● Dataset records
++++++++++++++++++++
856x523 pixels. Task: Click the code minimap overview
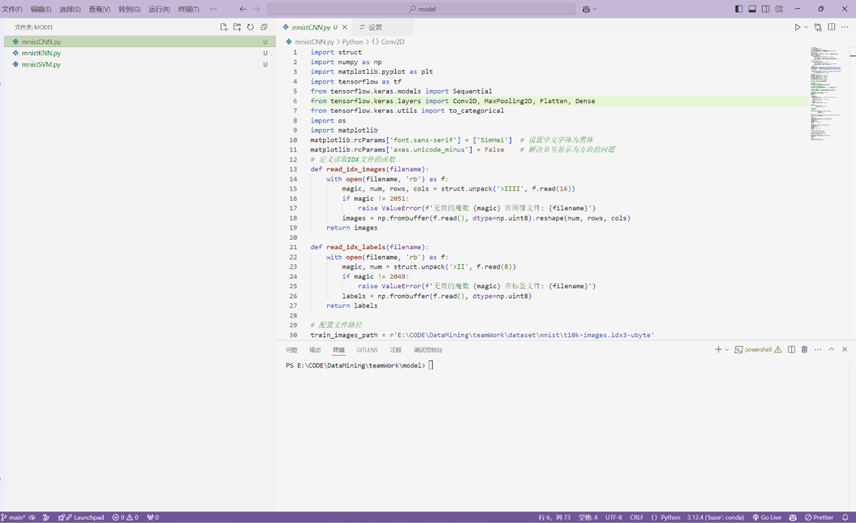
++++++++++++++++++++
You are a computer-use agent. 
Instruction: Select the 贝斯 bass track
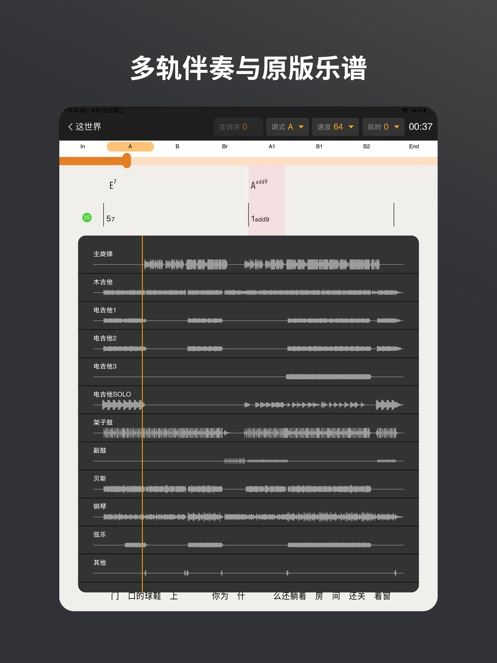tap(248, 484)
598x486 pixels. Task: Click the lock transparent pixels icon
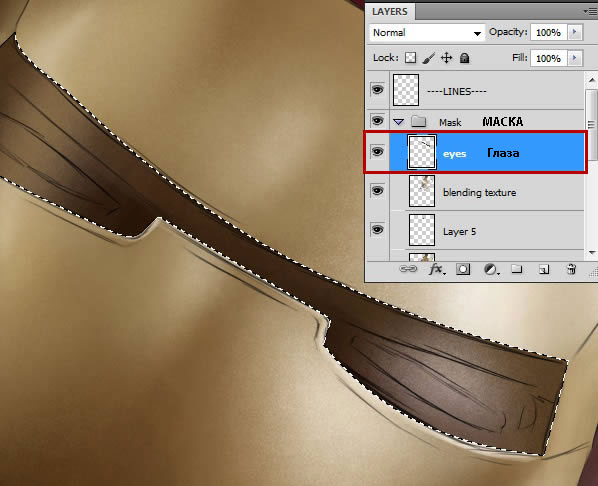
++++++++++++++++++++
● Task description
Can you convert the rows from the line with "You are a computer-use agent." through the line with "598x486 pixels. Task: Click" into a JSON list of strings, with one string per line, blank lines skipped, and the pictures left out?

● Result for this task
[
  "You are a computer-use agent. ",
  "Instruction: Select the 贝斯 bass track",
  "tap(248, 484)",
  "598x486 pixels. Task: Click the lock transparent pixels icon"
]